I am finding that as I grow as a photographer, I take time to think about what I want my image to “say” rather than rushing to take a bunch of photos. Early in my retirement I visited a number of National Park. I seldom took time to feel part of the environment and rarely took time reflecting on what I wanted to share with my photos – my approach wasn’t exactly click-click-click but it wasn’t emotionally thoughtful either.
But now I often feel comfortable taking time to think about what I want my photos to say, especially in Grand Teton National Park because it is like home to me. The experience with the environment and the increasing confidence in using my equipment changed my approach. Take a minute to think about your approach … are you click-click-click or one-with-the-environment or something in the middle?
Since my bracketing confusion from Blog #6 I have taken time to review and practice using the exposure bracketing function in my Nikon 610. It isn’t terribly complicated but if I don’t practice using such functions, I am likely to have problems on a photo shoot in the dark before sunrise. Practice doesn’t always make perfect but it sure helps me in photography. A couple days ago the weather report seemed good which gave me a chance to see if my practice helped. So I planned to go to one of my favorite Grant Teton locations – Schwabacher’s Landing.

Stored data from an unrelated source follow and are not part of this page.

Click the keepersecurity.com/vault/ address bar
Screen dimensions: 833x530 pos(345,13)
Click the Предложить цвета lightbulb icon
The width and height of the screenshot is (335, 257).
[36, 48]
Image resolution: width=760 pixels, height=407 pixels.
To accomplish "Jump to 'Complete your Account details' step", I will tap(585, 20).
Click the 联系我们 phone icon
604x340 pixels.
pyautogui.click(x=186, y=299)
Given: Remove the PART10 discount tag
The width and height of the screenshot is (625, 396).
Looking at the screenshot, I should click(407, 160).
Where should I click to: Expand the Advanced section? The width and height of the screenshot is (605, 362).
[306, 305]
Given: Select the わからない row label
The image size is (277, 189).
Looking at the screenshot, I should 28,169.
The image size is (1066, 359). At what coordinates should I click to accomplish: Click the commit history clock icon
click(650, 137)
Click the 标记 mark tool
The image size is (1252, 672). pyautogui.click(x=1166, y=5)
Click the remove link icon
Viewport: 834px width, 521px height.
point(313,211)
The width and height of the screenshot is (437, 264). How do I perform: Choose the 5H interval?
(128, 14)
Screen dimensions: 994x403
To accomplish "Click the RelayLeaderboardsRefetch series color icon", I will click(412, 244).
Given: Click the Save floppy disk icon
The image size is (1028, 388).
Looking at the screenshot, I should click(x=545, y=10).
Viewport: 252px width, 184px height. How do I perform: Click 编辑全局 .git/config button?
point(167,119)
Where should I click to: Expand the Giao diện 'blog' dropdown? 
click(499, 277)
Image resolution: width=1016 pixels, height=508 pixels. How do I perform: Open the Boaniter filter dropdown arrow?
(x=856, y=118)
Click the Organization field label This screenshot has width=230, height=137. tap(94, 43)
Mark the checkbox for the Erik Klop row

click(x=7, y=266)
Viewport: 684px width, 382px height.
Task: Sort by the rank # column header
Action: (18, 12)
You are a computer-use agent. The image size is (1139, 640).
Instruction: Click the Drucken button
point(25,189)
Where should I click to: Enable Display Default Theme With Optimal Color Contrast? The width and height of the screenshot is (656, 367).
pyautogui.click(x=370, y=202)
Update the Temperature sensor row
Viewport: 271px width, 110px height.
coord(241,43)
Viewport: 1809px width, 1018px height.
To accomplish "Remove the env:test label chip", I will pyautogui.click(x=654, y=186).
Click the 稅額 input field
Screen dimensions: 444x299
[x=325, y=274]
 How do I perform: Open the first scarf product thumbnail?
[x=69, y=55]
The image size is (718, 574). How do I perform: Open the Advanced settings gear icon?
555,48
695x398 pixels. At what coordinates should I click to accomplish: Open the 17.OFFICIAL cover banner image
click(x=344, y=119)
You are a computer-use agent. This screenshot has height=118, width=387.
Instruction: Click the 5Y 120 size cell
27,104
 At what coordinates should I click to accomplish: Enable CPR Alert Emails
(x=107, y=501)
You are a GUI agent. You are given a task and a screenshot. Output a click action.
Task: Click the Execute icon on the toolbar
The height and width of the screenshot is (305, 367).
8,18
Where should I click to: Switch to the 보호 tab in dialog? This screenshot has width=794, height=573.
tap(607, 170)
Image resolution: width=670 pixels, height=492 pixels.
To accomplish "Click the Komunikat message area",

Sunrise was at 5:45 am and I live a little more than an hour away from the park, so I needed to get a good start. The sky was fairly dark and clear and there were a number of people lined-up in the iconic location at Schwabacher’s Landing where I had taken images dozens of times. I decided to move on to a place up-river which I have found to be beautifully relaxing. I call it “North Schwabey” and really enjoying spending time there by myself as part of the environment.
I walked along the foot path of a narrow ribbon of the Snake River. As I set up my tripod, I could see the sun lighting up the mountains with clouds building in the background. I could feel a story building, but the light was very dim in the foreground. It was time to use bracketing to deal with the high dynamic range of light.
After I set-up my tripod I stood on the path by the ribbon in the river and felt relaxed watching the clouds form and the mountains begin to light-up. I was alone and I felt very engaged with the environment. I took a quick shot to see about my exposure and my 1/30th at f13 was a little under-exposed but I was ready – Bracket Time.
Here is the 2nd bracket shot at 1/125 at f13. Even darker but using Lightroom HDR will solve the problem … although once I got home I thought maybe I shouldn’t be so tempted to always set-up my Exposure Compensation at -1.0.
My 3rd bracket shot at 1/8th at f13 is really over-exposed but the HDR will use this image to give some light to the foreground. Now it’s time to put the three images together with the Lightroom HDR and then clean it up a bit.
And here is the final HDR image. Do you feel that you can walk down the path and follow the ribbon of the Snake River into the mountains? Maybe? Do you feel relaxed and involved in this beautiful place? Or maybe you are thinking there might be a storm coming? My feeling is that this image is relaxing but not a “WOW, that is amazing type of image.”
After taking this image I hung around “North Schwabey” for quite awhile enjoying the view and walking along the stream. As the sky lit-up I turned around and began to walk back to the iconic view of Schwabacher’s Landing and noticed an amazing OMG sky. It took me about 5 minutes to walk back and less than a minute to set-up my tripod to take this picture up the river a bit from many other photographers. I got a real eye-catcher of a shot but I have to say that I like my “North Schwabey” shot better because it has a clear message. What do you think?
It is so easy to fire-away and try to get lots of good pictures when you start as a photographer. But I believe I have arrived at a place where that approach can undermine my growth as a photographer. I’d like to be at a place in my advancement as a photographer where I typically feel one with the environment. I’m certainly not there regularly but when I do find myself engrossed in the environment, I look forward to working with the image and also enjoying the time I am spending.
Where are you at? Have you moved past the click-click-click stage? Do you set aside time to practice with your photo gear: it’s OK, there is quite a bit of photo gear I have that I don’t feel confident in using? If you are a landscape photographer do you plan a photo shoot with enough time for you to get set-up without a rush?